ORLANDO, Fla.Virtualization will spur the next wave of networking, Cisco President and CEO John Chambers told a keynote audience at the Gartner Symposium and IT Expo here on Oct. 11.
“I’m very proud to be a plumber. Pipes will get bigger, faster and more intelligent. We believe that virtualization is going to happen,” Chambers said, explaining that to him, virtualization means a user’s ability to access any application from any screen.
“We need to mask complexity from the average person,” he added.
“It will be a gradual process but we are moving aggressively,” said Chambers, pointing to the company’s AON middleware platform as a key enabling technology. “We’re in the first inning of a nine inning ballgame. It’s inevitable,” said Chambers.
Virtualization will enable better collaboration, which will boost corporate productivity, adding that collaboration will be enabled through technologies such as IP videoconferencing, or telepresence.
Cisco has said it will ship the capability in its CRS-1 high-end router in the weeks ahead. The video capability will fill out collaboration technologies already available from Cisco, including data and voice communications.

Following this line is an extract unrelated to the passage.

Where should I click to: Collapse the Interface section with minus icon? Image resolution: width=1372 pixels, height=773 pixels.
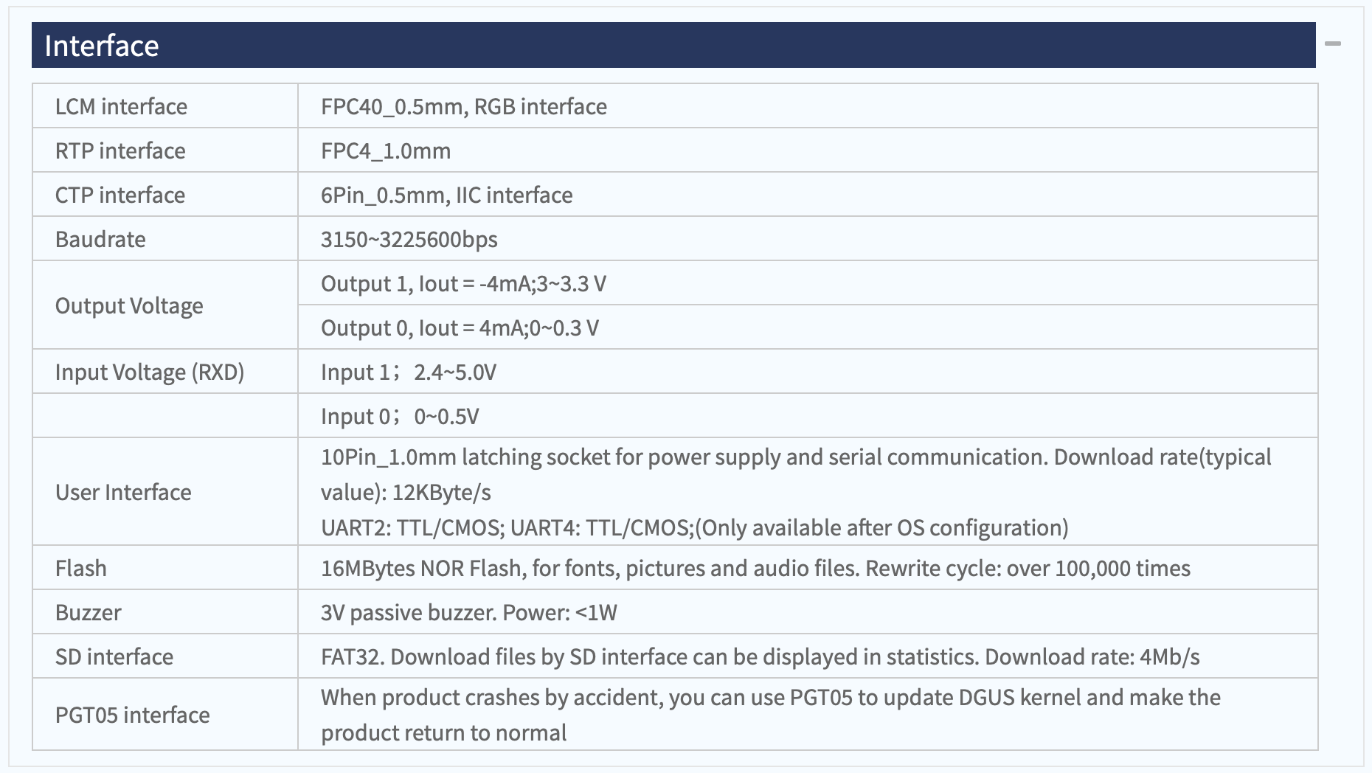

Chambers predicted rapid growth in video-over-IP traffic, which will be 300 percent to 500 percent greater than current levels within a few years, as services such as YouTube move to HDTV.
Cisco ties video streaming tot he network. Click here to read more.
Chambers also touted his company’s push into SAN (storage area network) technology, saying Cisco’s SAN growth is 60 percent per year.
“Each market we enter, we become the number one player and no one has ever done that in IT before,” said Chambers.